Warner Music sale would only be an opening act

April 15, 2011

By Jeffrey Goldfarb
The author is a Reuters Breakingviews columnist. The opinions expressed are his own.

A sale of Warner Music would only be the opening act in the record industry’s latest tragic rock opera. The company behind Bruno Mars and Metallica has attracted a surprising number of suitors. But that’s primarily because the headliner waits in the wings. The show investors really want to see is a Warner combination with EMI Group.

The less glamorous music publishing side still sets the tempo for any deal. This income stream from songs played on the radio or performed live has been steady for Warner, with the division’s operating profit before depreciation and amortization declining a mere 6 percent between the fiscal years ended Sept. 30, 2008, and 2010. The recording side, which includes the Atlantic and Warner labels, has suffered far worse over the same span, with these earnings tumbling nearly a third.

Potential buyers like Ron Burkle and Len Blavatnik may have reason for optimism about the business of discovering and developing rock stars. Industry executives expect the increasing use of smartphones to help reinvigorate the legal consumption of music. Digital services like Pandora and the development of cloud-based song libraries also are creating new enthusiasm.

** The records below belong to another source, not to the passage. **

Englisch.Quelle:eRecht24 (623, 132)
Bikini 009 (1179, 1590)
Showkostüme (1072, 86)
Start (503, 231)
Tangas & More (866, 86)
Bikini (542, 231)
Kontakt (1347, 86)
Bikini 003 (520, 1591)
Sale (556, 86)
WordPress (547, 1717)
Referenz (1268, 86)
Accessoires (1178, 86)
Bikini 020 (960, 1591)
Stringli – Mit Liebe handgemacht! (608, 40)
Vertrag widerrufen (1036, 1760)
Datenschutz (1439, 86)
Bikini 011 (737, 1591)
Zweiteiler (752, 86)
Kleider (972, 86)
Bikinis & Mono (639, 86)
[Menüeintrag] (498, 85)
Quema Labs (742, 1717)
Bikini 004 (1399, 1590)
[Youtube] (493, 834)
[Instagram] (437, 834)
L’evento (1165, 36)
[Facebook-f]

But everyone is really just eager for the duet that has been a decade in the making. The first of many attempts to merge Warner and EMI occurred in 2000, when European watchdogs shot down the idea. But the business has changed substantially and Warner’s next owner will most probably try again to unite the company with the industry’s over-leveraged number four player seized earlier this year from buyout baron Guy Hands by its lender, Citigroup.

Not only could the best executives and musical acts be cherry-picked from the two firms, but nearly the whole merged recording-unit operation could be run with just one side’s cost base.

The last time these two tangoed, back in 2006, annual savings were estimated at some $300 million. Assuming that still holds true, the estimated $2.3 billion present value of these synergies would go a long way toward paying for any deal. Warner and EMI are each worth about $3 billion and selling one of the two publishing businesses to sidestep regulatory questions would probably fetch at least $2 billion. Despite the industry’s many sour notes, investors still have room to make sweet music.